= Chicano Roy =

American motorcycle builder and inventor

Roy Suarez Garcia (1945–2003) AKA "Chicano Roy" was an American motorcycle builder and inventor. He is credited with developing the idea of molding shapes and designs from the frame to the gas tank, and he designed the first pop-off gas tank, a significant improvement for motorcycle safety and repair.

From 1977 to 1982, Chicano Roy was the first Hispanic motorcycle chopper builder to conquer the custom motorcycle magazine world, with his right-hand man, and youngest brother of 10, David Garcia. These magazines included Easyrider, Big Bike, Street Chopper, Custom Bike, Chopper, Iron Horse and others. Chicano Roy was the first to invent items, including, but not limited to, the "Molded Frame", which is a motorcycle frame that has the gas tank and frame molded together to look as one, to give body to the entire skeleton frame; however, the gas tank actually un-bolted just in case the gas tank was damaged in an accident. Chicano Roy molded all types of motorcycle frame from stock to after-market to complete personal fabricated frames. Chicano Roy and Lil brother David also included in their arsenal of customizing the "Frenched Spoon Seat", where the seat actually sat inside the frame, so you did not see a separation in between the frame and the seat. Laminations between the seat and the gas tank or recessed in the gas tank. Plus "The Frenched Axle", where the large ugly back-wheel axle nuts did not protrude outward anymore; rather, they recessed flush with the new body of the frame; extreme front and back leg peaking.
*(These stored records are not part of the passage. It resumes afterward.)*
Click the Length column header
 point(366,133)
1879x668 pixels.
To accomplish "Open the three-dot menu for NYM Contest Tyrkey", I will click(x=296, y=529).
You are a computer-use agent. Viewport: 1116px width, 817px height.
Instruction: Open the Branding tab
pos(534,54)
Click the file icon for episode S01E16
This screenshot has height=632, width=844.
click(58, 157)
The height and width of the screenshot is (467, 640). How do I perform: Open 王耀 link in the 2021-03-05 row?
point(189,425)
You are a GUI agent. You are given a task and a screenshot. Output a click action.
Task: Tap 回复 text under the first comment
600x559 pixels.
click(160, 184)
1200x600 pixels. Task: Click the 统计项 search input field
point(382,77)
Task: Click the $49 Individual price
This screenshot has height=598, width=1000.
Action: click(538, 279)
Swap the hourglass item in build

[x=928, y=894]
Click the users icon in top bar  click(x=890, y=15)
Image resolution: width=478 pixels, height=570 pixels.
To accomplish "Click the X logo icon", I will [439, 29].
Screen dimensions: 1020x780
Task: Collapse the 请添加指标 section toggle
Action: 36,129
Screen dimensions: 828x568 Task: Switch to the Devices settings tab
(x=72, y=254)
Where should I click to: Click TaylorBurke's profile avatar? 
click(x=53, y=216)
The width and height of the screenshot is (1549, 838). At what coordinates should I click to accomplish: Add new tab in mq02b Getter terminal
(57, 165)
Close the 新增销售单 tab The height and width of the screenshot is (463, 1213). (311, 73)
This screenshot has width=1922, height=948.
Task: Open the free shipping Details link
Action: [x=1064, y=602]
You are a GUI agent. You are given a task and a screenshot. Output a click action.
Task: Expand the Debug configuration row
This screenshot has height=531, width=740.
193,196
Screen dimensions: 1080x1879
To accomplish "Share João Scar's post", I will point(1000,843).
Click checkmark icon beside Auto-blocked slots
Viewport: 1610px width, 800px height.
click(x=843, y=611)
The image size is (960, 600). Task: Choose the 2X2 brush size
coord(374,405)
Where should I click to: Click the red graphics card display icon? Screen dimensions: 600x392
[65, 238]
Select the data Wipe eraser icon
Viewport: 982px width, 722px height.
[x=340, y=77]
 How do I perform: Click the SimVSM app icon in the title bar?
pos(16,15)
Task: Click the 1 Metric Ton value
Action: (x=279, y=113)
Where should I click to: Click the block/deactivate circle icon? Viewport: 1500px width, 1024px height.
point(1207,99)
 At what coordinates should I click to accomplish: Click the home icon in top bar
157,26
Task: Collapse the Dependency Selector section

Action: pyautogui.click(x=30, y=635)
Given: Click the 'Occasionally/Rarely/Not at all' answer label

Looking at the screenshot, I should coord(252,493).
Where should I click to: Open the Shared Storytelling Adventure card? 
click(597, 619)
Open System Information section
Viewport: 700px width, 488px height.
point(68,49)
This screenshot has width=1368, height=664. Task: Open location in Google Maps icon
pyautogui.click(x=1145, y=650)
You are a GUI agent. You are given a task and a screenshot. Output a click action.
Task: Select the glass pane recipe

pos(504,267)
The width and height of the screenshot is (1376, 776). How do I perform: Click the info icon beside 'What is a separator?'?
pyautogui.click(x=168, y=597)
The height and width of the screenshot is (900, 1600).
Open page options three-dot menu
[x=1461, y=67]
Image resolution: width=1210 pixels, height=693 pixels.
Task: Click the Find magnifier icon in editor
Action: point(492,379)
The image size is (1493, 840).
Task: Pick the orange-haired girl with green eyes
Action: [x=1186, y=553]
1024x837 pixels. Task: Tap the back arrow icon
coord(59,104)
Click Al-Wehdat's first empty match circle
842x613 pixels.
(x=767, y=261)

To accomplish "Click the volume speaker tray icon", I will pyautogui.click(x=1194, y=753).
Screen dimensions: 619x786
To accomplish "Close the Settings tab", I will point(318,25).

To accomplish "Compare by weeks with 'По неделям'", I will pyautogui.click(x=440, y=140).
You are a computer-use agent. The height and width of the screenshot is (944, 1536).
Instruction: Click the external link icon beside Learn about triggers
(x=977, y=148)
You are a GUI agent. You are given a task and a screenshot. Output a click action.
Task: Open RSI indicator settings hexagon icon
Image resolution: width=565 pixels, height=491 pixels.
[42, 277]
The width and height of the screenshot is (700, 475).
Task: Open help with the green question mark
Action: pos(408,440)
In 1980, Custom Bike magazine featured a four-page article called "The Art of Molding" which indicates, "The bolt-on or pop-off gas tank --a big feature of the molded frame -- didn't come along until Chicano Roy". All of these styles are still being used by some of the world's greatest chopper builders of today.

In 1968, Roy was with his eldest brother Eddie Garcia AKA Gypsy (engine builder and race car driver) who had the first Harley Davidson (1948 Panhead) in the Garcia Family. Gypsy tore down the Panhead, Roy molded his first frame, his brother Gypsy's Panhead frame. This was not the pop-off gas tank yet, the gas tank was welded onto the frame and then molded, this was the old approach. Gypsy ran all his wiring inside the stock Panhead frame which gives a cleaner look which was not being done at that time. In 1970 Chicano Roy molded his first Molded pop-off gas tank frame on his own Pan-Shovelhead (Gypsy built motor) Chopper at his home in San Fernando, California. Note: in this time frame Brother (artist) Johnny Garcia AKA Oso, would draw the two older brothers "Chopper" concepts w/extreme detail.
Easyrider re-issued a chopper that had been molded by Chicano Roy and brother David Garcia as they worked out of a motorcycle shop called "Two Broke Tramps" in San Fernando, California. The chopper was epoxy painted by Raja, owner of Chopper Specialties in Orange County, California and assembled by Two Broke Tramps. Raja used different butterscotch tints of color plus gold / silver metal flake for base color and masterful custom metal flake pinstriping. The Chopper was featured in 1978 then re-issued in Easyriders 1903-2003 Harley-Davidson's First One Hundred Years History Magazine to represent when Harley-Davidsons were first being ["chopped"] -- customized beyond the "Bobber" look.